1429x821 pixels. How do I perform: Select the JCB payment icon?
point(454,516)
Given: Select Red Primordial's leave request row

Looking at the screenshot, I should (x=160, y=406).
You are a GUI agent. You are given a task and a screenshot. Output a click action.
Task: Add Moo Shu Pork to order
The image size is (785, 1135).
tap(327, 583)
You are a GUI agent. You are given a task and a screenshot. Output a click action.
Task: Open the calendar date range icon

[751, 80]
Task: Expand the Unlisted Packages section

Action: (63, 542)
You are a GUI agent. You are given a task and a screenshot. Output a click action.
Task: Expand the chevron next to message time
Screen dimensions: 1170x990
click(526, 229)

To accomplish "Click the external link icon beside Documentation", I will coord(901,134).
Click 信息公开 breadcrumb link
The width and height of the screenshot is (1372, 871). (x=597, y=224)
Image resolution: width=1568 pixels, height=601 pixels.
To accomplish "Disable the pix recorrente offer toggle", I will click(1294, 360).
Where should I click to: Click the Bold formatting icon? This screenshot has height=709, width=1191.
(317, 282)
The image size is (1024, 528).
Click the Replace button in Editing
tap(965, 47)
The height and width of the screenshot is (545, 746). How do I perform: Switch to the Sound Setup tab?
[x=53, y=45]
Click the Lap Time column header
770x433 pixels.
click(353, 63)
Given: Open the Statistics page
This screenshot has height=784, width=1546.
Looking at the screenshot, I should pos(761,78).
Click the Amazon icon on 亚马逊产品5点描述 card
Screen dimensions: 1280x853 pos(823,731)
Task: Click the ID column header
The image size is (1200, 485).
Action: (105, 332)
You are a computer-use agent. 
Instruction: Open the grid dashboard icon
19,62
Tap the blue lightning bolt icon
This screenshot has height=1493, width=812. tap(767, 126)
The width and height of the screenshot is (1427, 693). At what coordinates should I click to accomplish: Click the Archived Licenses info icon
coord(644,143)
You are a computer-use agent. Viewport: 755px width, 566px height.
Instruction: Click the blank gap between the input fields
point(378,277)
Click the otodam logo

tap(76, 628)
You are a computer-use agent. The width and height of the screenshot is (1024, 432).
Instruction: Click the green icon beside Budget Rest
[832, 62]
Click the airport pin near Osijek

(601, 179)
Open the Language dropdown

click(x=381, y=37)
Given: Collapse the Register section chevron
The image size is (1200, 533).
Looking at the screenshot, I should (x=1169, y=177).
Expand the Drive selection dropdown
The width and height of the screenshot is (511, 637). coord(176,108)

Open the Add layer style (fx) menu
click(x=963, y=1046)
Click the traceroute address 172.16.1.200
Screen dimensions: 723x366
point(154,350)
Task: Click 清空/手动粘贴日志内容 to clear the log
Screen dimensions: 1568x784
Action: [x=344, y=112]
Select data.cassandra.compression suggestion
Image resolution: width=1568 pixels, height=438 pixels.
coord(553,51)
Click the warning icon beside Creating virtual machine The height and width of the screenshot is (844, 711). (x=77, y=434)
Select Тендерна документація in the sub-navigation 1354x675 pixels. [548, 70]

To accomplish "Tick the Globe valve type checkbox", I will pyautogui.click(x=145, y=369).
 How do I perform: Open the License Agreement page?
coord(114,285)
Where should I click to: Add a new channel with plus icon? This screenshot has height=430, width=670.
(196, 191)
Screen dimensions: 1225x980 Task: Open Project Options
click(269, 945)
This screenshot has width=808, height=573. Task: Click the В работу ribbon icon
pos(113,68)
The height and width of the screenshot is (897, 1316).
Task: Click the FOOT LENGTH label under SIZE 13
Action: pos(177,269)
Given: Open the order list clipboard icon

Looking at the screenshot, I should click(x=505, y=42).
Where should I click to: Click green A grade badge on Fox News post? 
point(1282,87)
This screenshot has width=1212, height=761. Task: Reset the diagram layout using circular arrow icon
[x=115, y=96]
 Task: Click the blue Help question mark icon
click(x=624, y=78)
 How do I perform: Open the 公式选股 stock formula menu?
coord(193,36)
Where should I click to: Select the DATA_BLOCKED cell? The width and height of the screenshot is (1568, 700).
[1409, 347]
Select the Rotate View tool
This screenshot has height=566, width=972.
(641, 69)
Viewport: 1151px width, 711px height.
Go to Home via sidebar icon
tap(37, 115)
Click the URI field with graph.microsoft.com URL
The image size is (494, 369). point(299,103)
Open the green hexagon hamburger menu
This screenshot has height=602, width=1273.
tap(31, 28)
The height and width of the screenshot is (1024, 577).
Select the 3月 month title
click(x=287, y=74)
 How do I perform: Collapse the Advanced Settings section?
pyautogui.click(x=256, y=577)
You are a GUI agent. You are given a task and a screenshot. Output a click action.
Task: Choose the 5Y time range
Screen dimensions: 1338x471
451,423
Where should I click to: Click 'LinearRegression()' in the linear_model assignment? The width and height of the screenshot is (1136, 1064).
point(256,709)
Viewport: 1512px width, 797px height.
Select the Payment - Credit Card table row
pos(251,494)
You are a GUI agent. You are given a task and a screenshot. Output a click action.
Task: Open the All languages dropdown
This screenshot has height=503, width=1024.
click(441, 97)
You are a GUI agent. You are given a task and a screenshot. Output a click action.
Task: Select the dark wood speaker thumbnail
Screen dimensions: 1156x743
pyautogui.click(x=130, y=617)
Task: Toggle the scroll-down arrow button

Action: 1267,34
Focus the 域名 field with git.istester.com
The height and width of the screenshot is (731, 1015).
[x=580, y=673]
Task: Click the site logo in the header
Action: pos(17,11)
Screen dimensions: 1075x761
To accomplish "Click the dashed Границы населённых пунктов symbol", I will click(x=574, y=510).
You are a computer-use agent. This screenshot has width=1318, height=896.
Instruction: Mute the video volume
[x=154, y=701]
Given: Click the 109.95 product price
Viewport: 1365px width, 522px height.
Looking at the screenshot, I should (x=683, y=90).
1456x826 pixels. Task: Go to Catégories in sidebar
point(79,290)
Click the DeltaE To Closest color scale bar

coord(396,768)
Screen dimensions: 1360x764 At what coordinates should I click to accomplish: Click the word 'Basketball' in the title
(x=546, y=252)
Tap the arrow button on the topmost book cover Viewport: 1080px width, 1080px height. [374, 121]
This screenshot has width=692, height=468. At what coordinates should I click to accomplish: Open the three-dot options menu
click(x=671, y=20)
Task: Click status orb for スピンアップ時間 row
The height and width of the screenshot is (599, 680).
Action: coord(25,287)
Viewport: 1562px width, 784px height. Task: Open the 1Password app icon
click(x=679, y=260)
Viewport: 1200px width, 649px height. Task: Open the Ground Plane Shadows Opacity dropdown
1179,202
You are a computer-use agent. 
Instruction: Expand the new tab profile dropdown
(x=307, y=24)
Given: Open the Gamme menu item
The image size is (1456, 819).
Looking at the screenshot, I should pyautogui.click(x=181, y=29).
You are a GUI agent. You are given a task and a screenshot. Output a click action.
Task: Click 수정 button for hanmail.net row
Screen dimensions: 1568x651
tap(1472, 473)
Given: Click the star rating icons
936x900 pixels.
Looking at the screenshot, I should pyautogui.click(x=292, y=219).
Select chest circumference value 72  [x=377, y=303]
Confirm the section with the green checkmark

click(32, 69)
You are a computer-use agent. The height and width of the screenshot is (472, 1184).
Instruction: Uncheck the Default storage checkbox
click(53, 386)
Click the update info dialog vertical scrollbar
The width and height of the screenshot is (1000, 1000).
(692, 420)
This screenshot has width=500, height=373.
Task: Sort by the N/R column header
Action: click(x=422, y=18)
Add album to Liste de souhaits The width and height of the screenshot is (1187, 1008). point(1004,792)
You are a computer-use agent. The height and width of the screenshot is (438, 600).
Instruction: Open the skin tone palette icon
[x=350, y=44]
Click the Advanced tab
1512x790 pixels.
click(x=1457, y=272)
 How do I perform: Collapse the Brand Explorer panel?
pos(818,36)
-=-=-
All lines above from the one containing "This screenshot has width=692, height=468." to the one containing "Given: Open the Gamme menu item" must be repeated exactly, both lines included, and no others.

This screenshot has width=692, height=468. At what coordinates should I click to accomplish: Open the three-dot options menu
click(x=671, y=20)
Task: Click status orb for スピンアップ時間 row
The height and width of the screenshot is (599, 680).
Action: coord(25,287)
Viewport: 1562px width, 784px height. Task: Open the 1Password app icon
click(x=679, y=260)
Viewport: 1200px width, 649px height. Task: Open the Ground Plane Shadows Opacity dropdown
1179,202
You are a computer-use agent. 
Instruction: Expand the new tab profile dropdown
(x=307, y=24)
Given: Open the Gamme menu item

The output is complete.